Cost‑effectiveness of legacy platforms Tanks and heavy armour are still required to breach fortified “attrition belts”. The “turtle‑tank” example shows that even a swarm of 60 FPV drones struggled to stop a handful of heavily‑armoured, drone‑resistant vehicles.
Strategic escalation The article warns that policymakers treat technology as a “knock‑out blow”. In a Taiwan scenario, the US would likely aim at China’s connective tissue (C2, satellite links) rather than individual platforms, raising the risk of rapid, unintended escalation, especially if autonomous kill‑chains are involved.

Take‑aways for practitioners

  1. Invest in sensor‑fusion standards – Interoperability between legacy command‑and‑control (C2) suites and emerging AI‑augmented targeting tools must be codified, not patched with ad‑hoc “swivel‑chair” solutions.
  2. Balance cheap swarms with hard‑kill assets – While FPV drones are inexpensive, a layered defence that includes laser C‑UAS, electronic‑attack pods and a modest number of survivable high‑value platforms (e.g., survivable loitering munitions) provides a more resilient posture.
  3. Prioritise human‑centred training – Real‑world exercises that deliberately expose failures (as Sweden’s Aurora did) are essential; they reveal gaps that simulations hide.
  4. Plan for network saturation – As sensor density grows, bandwidth planning becomes a combat‑critical activity.
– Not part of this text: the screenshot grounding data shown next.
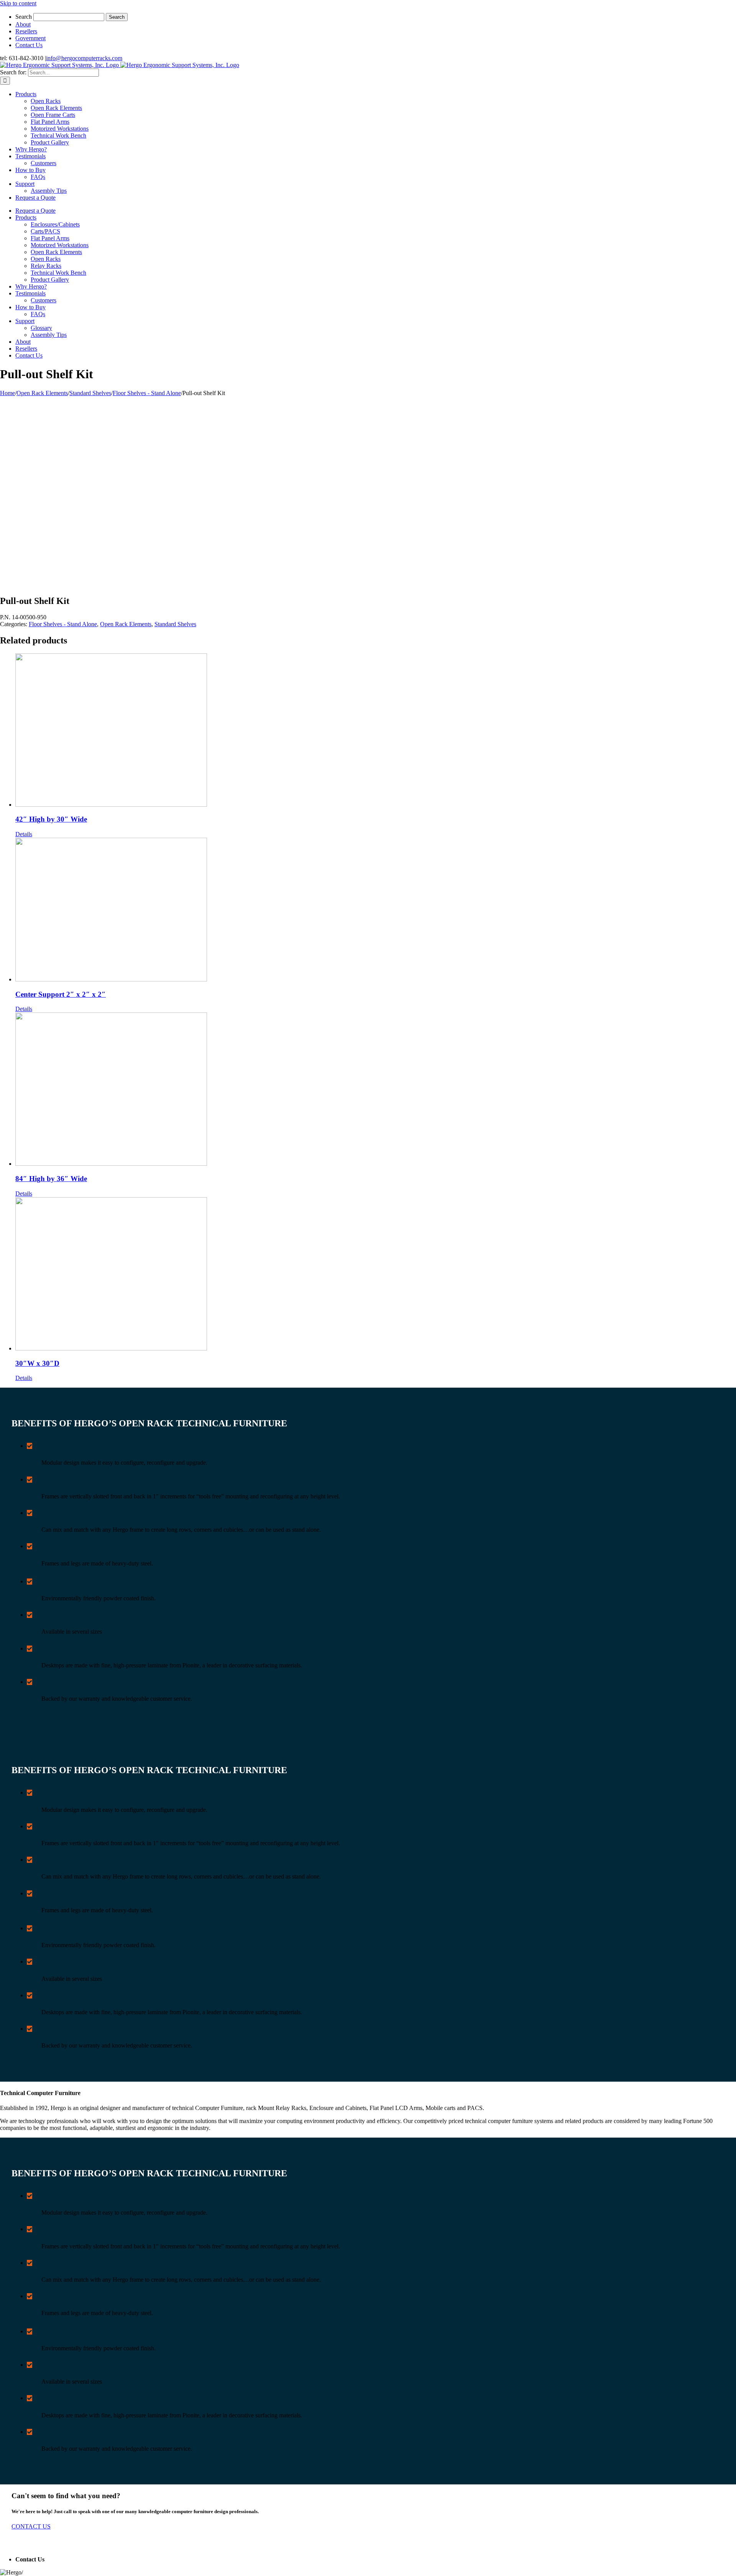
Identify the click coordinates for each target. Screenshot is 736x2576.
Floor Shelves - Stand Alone (63, 624)
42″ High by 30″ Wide (51, 819)
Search (23, 16)
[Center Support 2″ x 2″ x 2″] (375, 910)
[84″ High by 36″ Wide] (375, 1089)
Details (23, 834)
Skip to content (18, 3)
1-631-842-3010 (65, 2559)
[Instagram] (18, 2543)
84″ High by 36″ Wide (51, 1179)
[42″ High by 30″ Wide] (375, 730)
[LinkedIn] (13, 2543)
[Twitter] (8, 2543)
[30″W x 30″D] (375, 1274)
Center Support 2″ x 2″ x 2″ (60, 994)
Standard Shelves (175, 624)
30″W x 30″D (37, 1363)
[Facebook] (2, 2543)
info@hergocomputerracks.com (84, 58)
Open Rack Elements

Edge‑computing nodes that preprocess data before sending it to the shooter can reduce latency and prevent bottlenecks.
  5. Recognise the limits of transparency – Sensors give a partial picture; adversaries can hide in “sensor shadows” (e.g., underground launchers, hardened shelters). Over‑reliance on ISR can create a false sense of security.

Visual illustration

Featured image

The “air littoral” – dense low‑altitude drone traffic under the traditional air‑superiority envelope.


The essay concludes that technology has not eliminated the fundamental problem of war: the gap between political objectives and the messy, costly reality of fighting on the ground. Believing that better sensors and faster kill‑chains will close that gap is the very “dangerous delusion” the author warns against.